Cuando el reloj dio las doce, como cenicientas en el baile, nos
y nuestro guía nos fuimos desvaneciendo, solo que con unas sirenas de alarma ululando
como música de fondo.
* * *
* *
Me despierto de nuevo en la caja rotulada como
"Figuritas del belén" con la alarma de "Arriba, vamos camastrón,
deprisa, que nos tenemos que ir para Belén y se va a liar parda en el
baño", y, como si fuese un chaval de veinte años, salto de mi hueco del
corcho blanco y corro hasta las duchas. ¡Primero, menos mal! Cuando salgo miro
altivo a la fila que se ha acumulado, con esa sonrisilla de "Igual me he
pasado un pelín con el agua caliente —odio los termos eléctricos— chicos, ya lo
siento" y me dirijo a mi aposento. Allí me dispongo, a falta de servicio
disponible —¡Cuánta razón tenías,
Manrique!—, a prepararme el equipaje. Estoy con el acondicionador de
cabello cuando me salta el otro aviso anual en el móvil: "Hoy es la noche".

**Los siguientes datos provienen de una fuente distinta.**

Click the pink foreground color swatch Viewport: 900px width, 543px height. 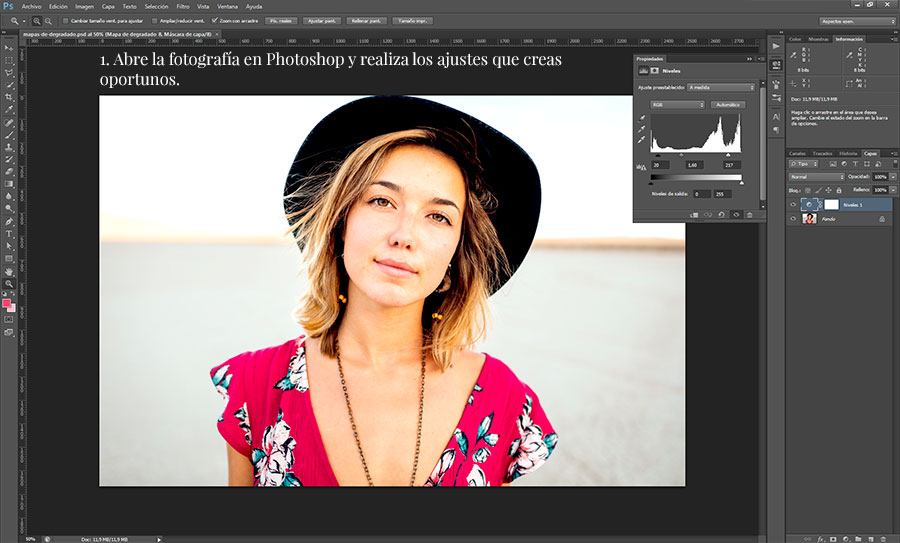pos(8,302)
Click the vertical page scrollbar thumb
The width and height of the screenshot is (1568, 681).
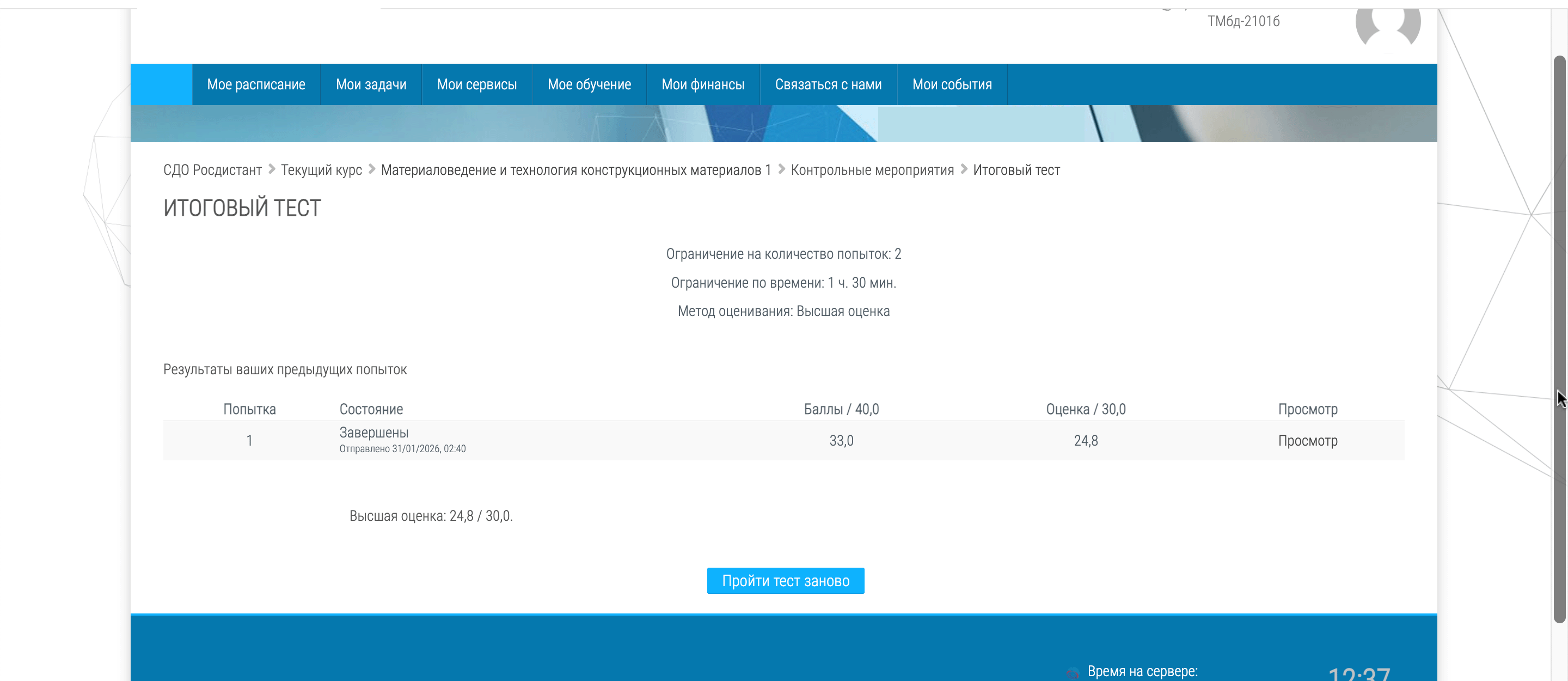click(1559, 338)
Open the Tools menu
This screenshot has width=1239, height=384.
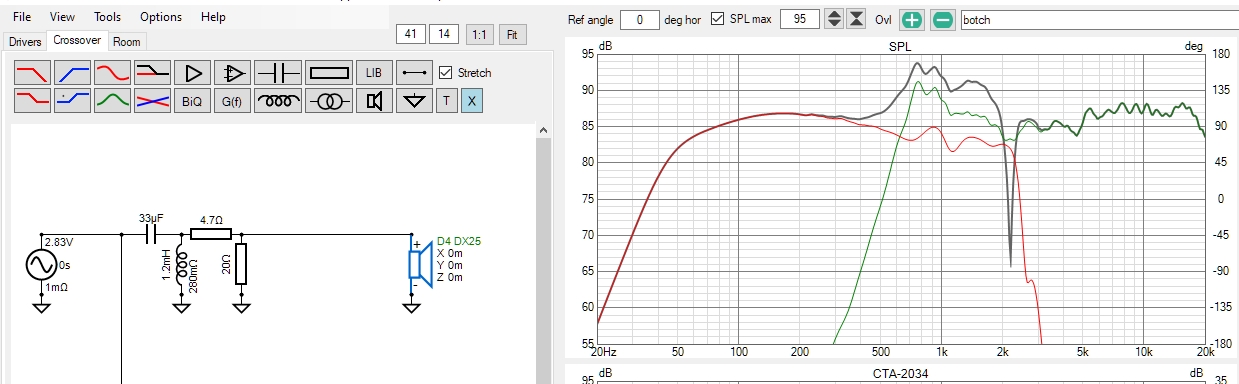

Miro hacia afuera por el pequeño agujero que he logrado hacer en el muro
protector de mi prisión y, en efecto, la estrella brilla en el cielo: momento
de salir para que nos coloquen en el diorama navideño. Compruebo el móvil y la
imagen que me devuelve el calendario de Google no deja lugar a dudas.
Así que desdeño los terciopelos, el plural mayestático —ahora
que no tenemos que marcar las diferencias de clase— y la púrpura, y me calzo
los pantalones de cuero, la camisa de leñador a cuadros y el chaleco del club.
A la que no renuncio es a la corona, que los republicanos están a la que salta,
y me la pongo, tras recogerme la melena en una coleta al estilo samurái, sobre
el pañuelo negro con calaveritas blancas que gané el año pasado en la barraca
de tiro con escopeta neumática y sobre el que tanto destacan los rubíes y las esmeraldas...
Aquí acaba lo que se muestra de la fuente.